If, by way of exception, we were to transfer your personal data outside the EEA, to countries which do not benefit from an adequacy decision by the European Commission (for example by sending it to one of our group companies), we would ensure that the country of destination has been the subject of an adequacy decision by the European Commission, or we would enter into European Commission standard contractual clauses with the recipient of the data.
IV Your rights
Under the conditions set out in the GDPR, you have the right to access, rectify, object to and delete your data, as well as the right to limit and port it. You also have the right to define directives concerning the fate of your data after your death and, where applicable, the right to revoke your consent.

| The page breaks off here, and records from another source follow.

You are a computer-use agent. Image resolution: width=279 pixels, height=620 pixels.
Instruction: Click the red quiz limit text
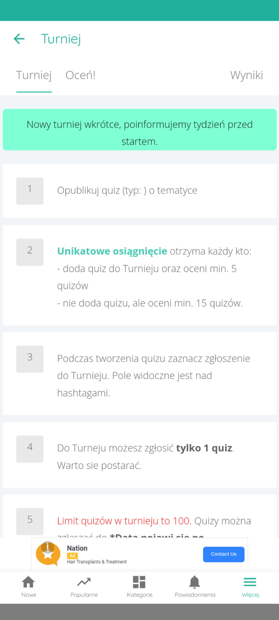click(124, 521)
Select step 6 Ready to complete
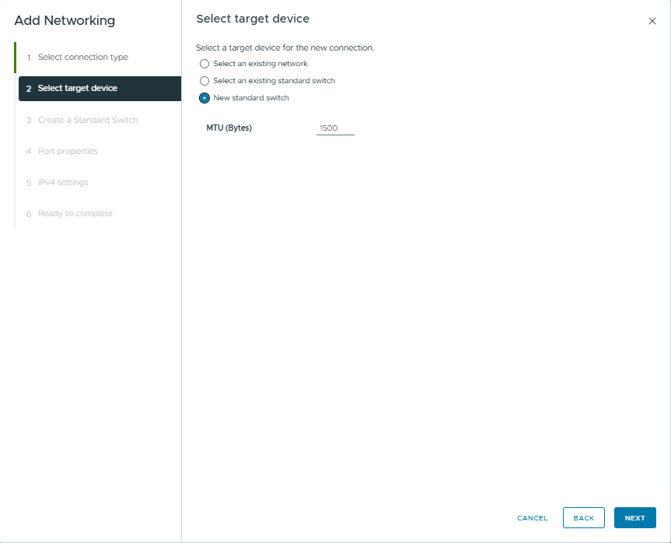 (75, 214)
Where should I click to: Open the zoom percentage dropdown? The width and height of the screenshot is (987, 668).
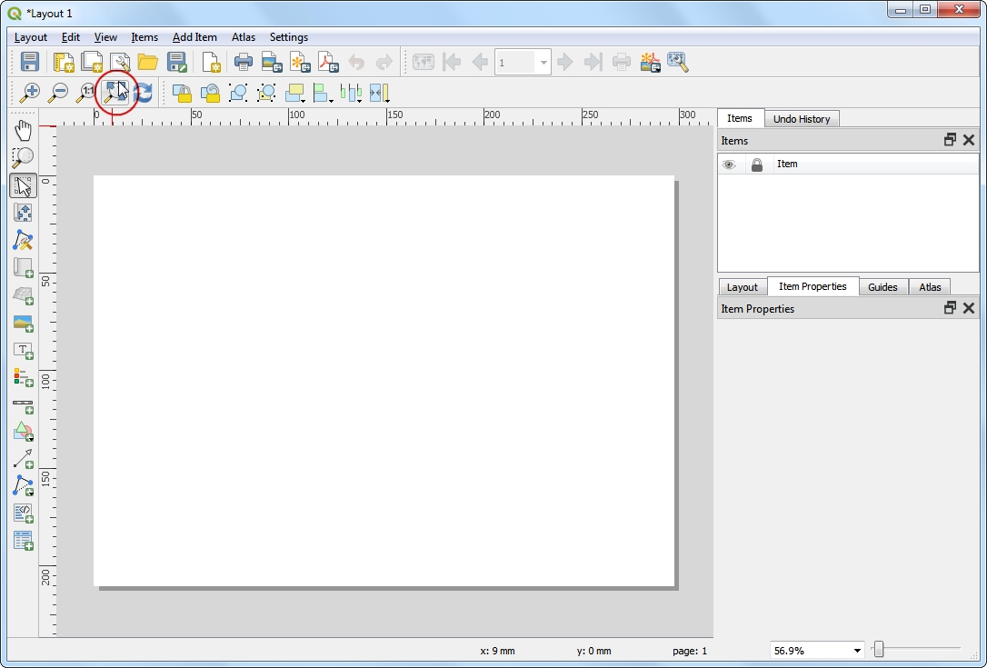857,651
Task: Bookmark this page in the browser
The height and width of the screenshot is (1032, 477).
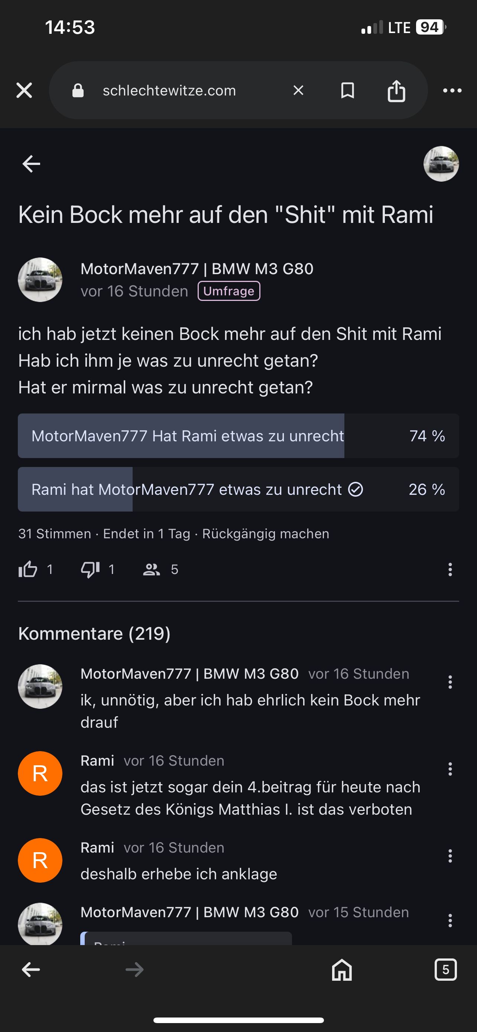Action: click(347, 91)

To exercise these rights, please contact us at the following address: dpomesse@derriennic.com
You also have the right to lodge a complaint with the competent supervisory authority (in France: the CNIL)
V Indirect data collection
We may collect the personal data required to register participants for trade fairs (surname, first name, company, email address, telephone number, preferences, etc.) indirectly, through our partner LENI, which manages the trade fair registration platform.
Our recruitment agencies may also send us the personal data of job applicants. This is the personal data required to process these applications, in particular the data appearing on their CV and covering letter. We may also collect data relating to your career via Linkedin, which is a publicly accessible source.
Finally, if you have a Messe Login account, the following entities may send us information relating to your user account (country, title, surname, first name, email, etc.): Messe Frankfurt GmbH, Messe Frankfurt Exhibition GmbH, Messe Frankfurt Venue GmbH, Messe Frankfurt Medien und Service GmbH and Accente Gastronomie Service GmbH.